Magyar siegte klar

Götterdämmerung in Ungarn: Orbán ist Geschichte!

Außenpolitik
13.04.2026 06:04

Nach 16 Jahren an der Macht hat Ungarns Premierminister Viktor Orbán am Sonntag die Parlamentswahl deutlich verloren. Péter Magyar konnte das Volk überzeugen und holte mit seiner TISZA-Partei sogar die Zwei-Drittel-Mehrheit. Die historische Wahl können Sie im „Krone“-Liveticker nachlesen.

Die wichtigsten Meldungen in aller Kürze:

  • Nach Auszählung von 98% der Stimmen liegt Magyars TISZA bei 138 der 199 Mandate. Die seit 2010 regierende Fidesz von Orbán liegt bei 55 Sitzen, die rechtsextreme Partei Mi Hazánk bei sieben.

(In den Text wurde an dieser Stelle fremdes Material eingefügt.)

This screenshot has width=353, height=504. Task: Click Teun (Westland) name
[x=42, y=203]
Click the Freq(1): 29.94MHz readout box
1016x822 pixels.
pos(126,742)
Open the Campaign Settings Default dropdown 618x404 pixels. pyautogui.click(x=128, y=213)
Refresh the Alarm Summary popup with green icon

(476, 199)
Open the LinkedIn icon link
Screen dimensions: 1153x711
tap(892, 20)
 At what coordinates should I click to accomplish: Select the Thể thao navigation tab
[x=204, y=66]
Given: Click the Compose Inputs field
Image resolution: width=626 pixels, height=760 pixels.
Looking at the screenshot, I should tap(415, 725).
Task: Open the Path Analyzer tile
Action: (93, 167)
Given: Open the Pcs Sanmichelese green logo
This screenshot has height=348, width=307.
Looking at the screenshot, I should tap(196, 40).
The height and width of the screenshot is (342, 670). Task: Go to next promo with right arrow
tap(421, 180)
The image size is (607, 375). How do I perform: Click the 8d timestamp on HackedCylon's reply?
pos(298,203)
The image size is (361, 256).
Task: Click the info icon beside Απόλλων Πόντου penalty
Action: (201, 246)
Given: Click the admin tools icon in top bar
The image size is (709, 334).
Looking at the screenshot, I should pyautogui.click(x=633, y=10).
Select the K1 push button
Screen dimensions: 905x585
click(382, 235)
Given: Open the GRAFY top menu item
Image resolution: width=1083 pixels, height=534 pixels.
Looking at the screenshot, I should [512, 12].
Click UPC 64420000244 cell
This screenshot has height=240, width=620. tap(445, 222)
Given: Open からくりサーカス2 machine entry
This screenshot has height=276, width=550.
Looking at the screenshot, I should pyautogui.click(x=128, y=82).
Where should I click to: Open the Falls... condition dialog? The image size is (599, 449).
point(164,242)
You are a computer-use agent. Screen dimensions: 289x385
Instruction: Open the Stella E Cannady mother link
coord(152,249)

  • Die Wahlbeteiligung von knapp 80 Prozent ergibt einen neuen Rekord bei Parlamentswahlen in Ungarn.

Der Wahlticker zum Nachlesen:

Orbán gratulierte seinem Herausforderer noch am Wahlabend
Die Ära von Viktor Orbán, die 16 Jahre lang andauerte, ist an diesem Sonntagabend zu Ende gegangen. Péter Magyar, der Mann, der vor wenigen Monaten noch ein unbeschriebenes Blatt im Machtgefüge des Fidesz war, hat das schier Unmögliche geschafft: Er hat den Goliath der europäischen Rechtspopulisten gestürzt. Orbán gratulierte noch am Wahlabend dem Sieger.

Péter Magyar: Pro-europäisch und konservativ
Das Ergebnis ist ein politisches Erdbeben, dessen Erschütterungen weit über die Grenzen des Karpatenbeckens hinaus zu spüren sein werden. Magyar hat mit seiner TISZA-Partei nicht nur die Opposition geeint, sondern – was entscheidender ist – tief in die Stammwählerschaft des Fidesz hineingewirkt. Sein pro-europäischer Kurs, gepaart mit einem konservativen Wertekanon, bot vielen Ungarn jene Alternative, nach der sie sich jahrelang gesehnt hatten: Ein Ungarn, das stolz auf seine Traditionen ist, aber seinen Platz im Herzen Europas sucht und nicht an dessen Rändern.

Fotoserie vom Wahltag:

Der Schlüssel zum Erfolg lag in Magyars unermüdlicher Tour durch die Provinz. Dort, wo die staatliche Medienmaschine die Realität normalerweise fest im Griff hat, sprach er über die konkreten Sorgen: die geschlossenen Arztpraxen, die abgewanderten Jugendlichen, die Vetternwirtschaft in den Gemeinderäten.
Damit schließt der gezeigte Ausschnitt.